6. The intelligent waste sorting system based on X-ray transmission and deep learning according to claim 1, characterized in that, The steps for identifying and classifying waste include: The cross-sectional transmission image obtained based on material category is input into the deep learning model; Based on a deep learning model, target detection and classification are performed on cross-sectional transmission images, and the specific category of waste is output, including metal, plastic, glass and other preset categories; Based on a pre-set waste sorting database, specific types of waste are mapped to corresponding major waste categories, including recyclable waste, kitchen waste, combustible waste, or hazardous waste.

7. The intelligent waste sorting system based on X-ray transmission and deep learning according to claim 1, characterized in that, The incremental learning steps include: A training sample set is constructed based on the stored cross-sectional transmission images and the corresponding classification results; Optimize deep learning model parameters using online learning or micro-batch training methods; Once the model accuracy meets the preset threshold, the updated model is deployed to the waste identification module to improve the accuracy of subsequent classification and judgment.

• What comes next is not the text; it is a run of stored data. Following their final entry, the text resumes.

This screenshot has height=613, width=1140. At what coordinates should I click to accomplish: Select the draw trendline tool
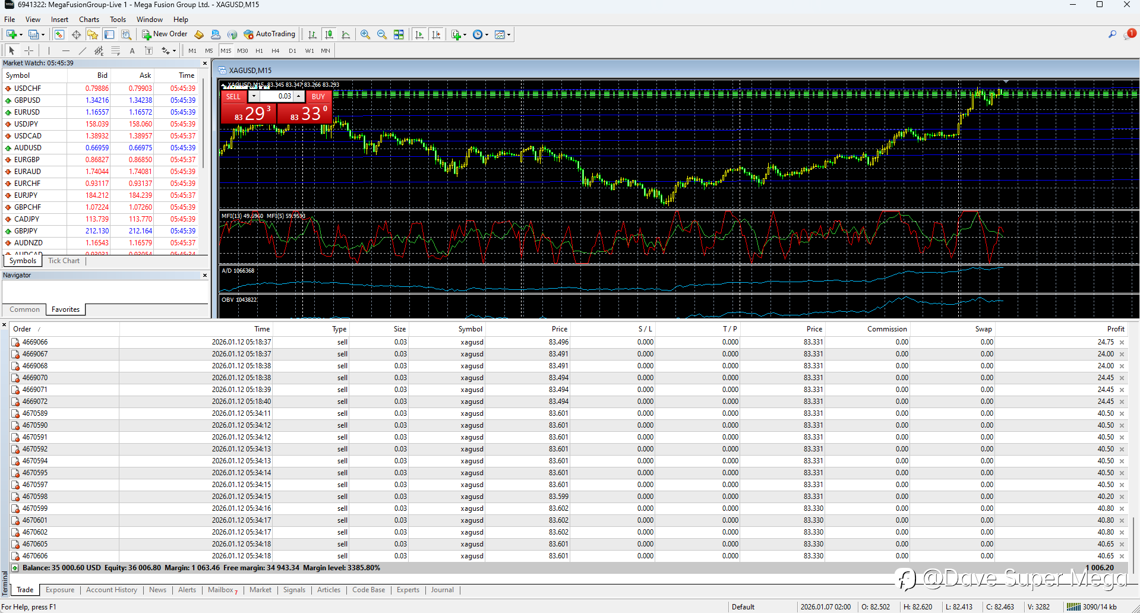pyautogui.click(x=83, y=50)
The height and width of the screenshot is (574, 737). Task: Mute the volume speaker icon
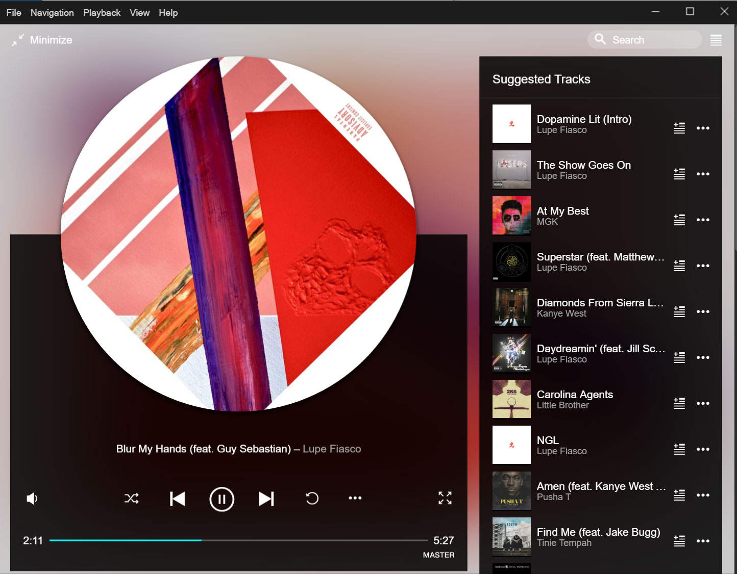click(32, 499)
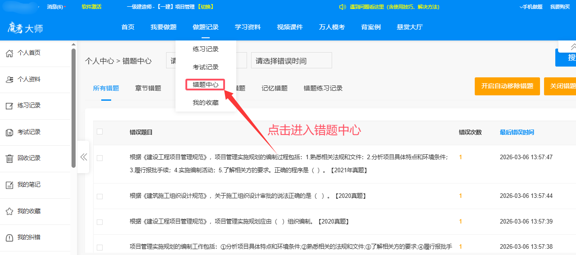Click the star icon for 我的收藏 in sidebar
The width and height of the screenshot is (576, 255).
point(9,211)
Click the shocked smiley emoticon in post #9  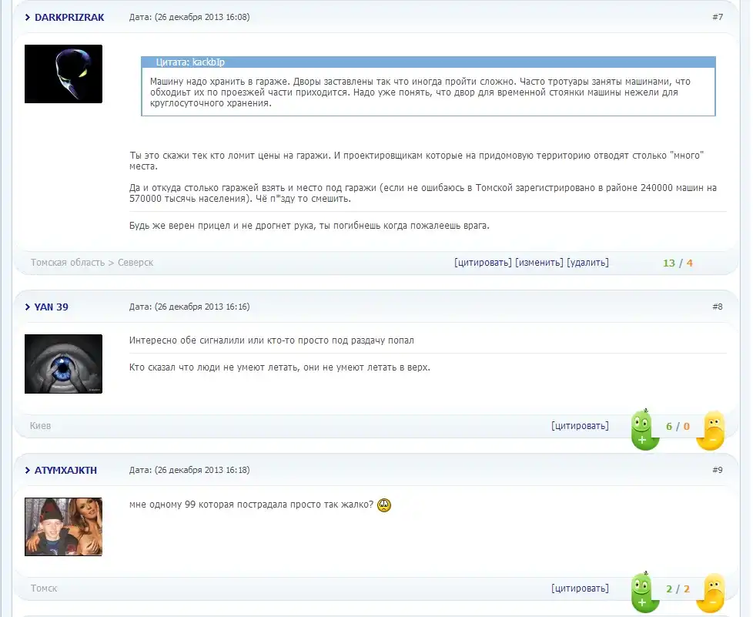tap(384, 505)
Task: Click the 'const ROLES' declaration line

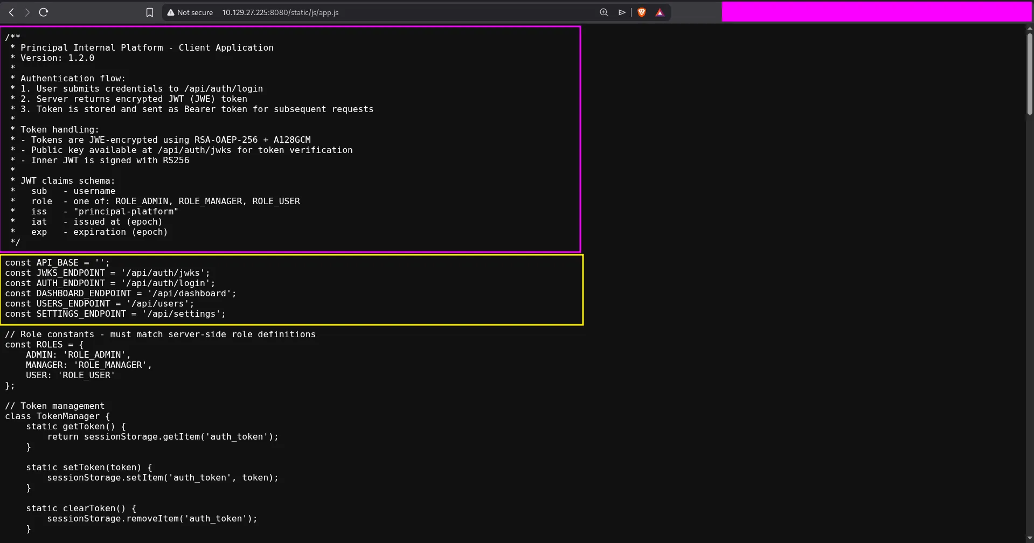Action: (44, 345)
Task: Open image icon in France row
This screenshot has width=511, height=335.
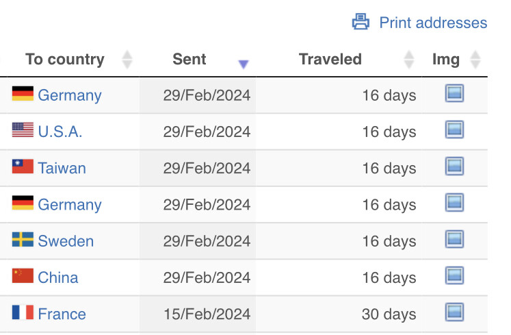Action: coord(454,312)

8. The intelligent waste sorting system based on X-ray transmission and deep learning according to claim 1, characterized in that, The system also includes a user interaction module, equipped with a touch screen and voice prompts, which provides operation guidance to users during the garbage disposal process and displays the corresponding classification results after the classification is completed.

9. A waste intelligent classification method based on X-ray transmission and deep learning, characterized in that, The method for the intelligent waste sorting system according to any one of claims 1-8 comprises: S100: Identifies users who dispose of garbage and controls the opening and closing of the garbage disposal chute; S200: Performs multi-angle dual-energy X-ray scanning on the garbage bags to obtain high-energy and low-energy projection data, and reconstructs the cross-sectional attenuation image through a filtered back-projection algorithm; S300: Calculate the effective atomic number of pixels in the cross-sectional transmission image using a dual-energy imaging algorithm, and perform visualization mapping based on a preset color model to obtain the mapped transmission image; S400: Distinguishes waste material categories from the mapped transmission image, analyzes the distinction results using a deep learning model, identifies the specific category of waste, makes a classification judgment, and outputs classification instructions; S500: Move the waste carrier to the corresponding waste collection area according to the classification instructions; S600: Stores transmission images, classification records, and user data, and performs incremental updates to the deep learning model based on the stored data to improve the accuracy of waste classification and identification; During the waste disposal process from S100 to S600, user guidance is provided, and the corresponding sorting results are displayed after sorting is completed.